Cybernetics and Dangerous Games

Cybernetics as described by Wiener, are systems made up of machines and humans functioning together with the purpose of sharing information. He focuses on how autonomous parts can function as a whole to facilitate that passage. What he provides with Cybernetics is a great metaphorical tool for understanding the nature of the contemporary systems within which we enact our lives, as they often do not appear to be systems since parts may indeed be independently functioning or seemingly disconnected from each other. There is an unfortunate tendency to see these systems as naturally stabilizing and not in need of regulation. While autonomous parts can move towards individual goals while at the same time furthering the larger goal.
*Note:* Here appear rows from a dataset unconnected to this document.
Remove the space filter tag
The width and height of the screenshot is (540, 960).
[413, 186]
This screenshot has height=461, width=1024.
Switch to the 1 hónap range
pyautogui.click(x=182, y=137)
Control of communication an important anti—homeostatic factor because shared information is what holds a group together and allows them to function as an organism with a common goal. In an organization where the individuals are spread far and wide the forms of communication are critical for their organization. He warns of dangerous game that is played when the managers in of this system are involved in a secondary goal of making money from the distribution of this information. While he calls for analsys and regulation of this system he also acknowledges that perspecitve will always be difficult as we will always be looking at the cybernetic systems from within them. The line thinking he presents is highly relevant to the problems we are now facing with our unchecked economic system. It also makes a case for advocating media literacy as a tool for combatting facism and points to problems of perspective that academics and critics will only have to take into account more so as the cybernetic systems become more seamless and evolved.


One Response to “Cybernetics and Dangerous Games”

  1. You pose some excellent examples of how cybernetics can be related to realistic, pressing issues today. Your mention of media literacy as a tool for combating fascism is of particular interest and value to me. I think that more than any of the other texts we have read about control and power, this week’s readings offer a reasonable solution for us to stay afloat in this sea of power struggle. They offer us a relationship between man and machine that is not so intimidating and threatening. Because the line between man and machine is growing so increasingly blurred, we have a chance to gain literacy of the medium and keep ourselves on an even playing field. Technology is no longer the enemy, but rather, a chance for human evolution and progression.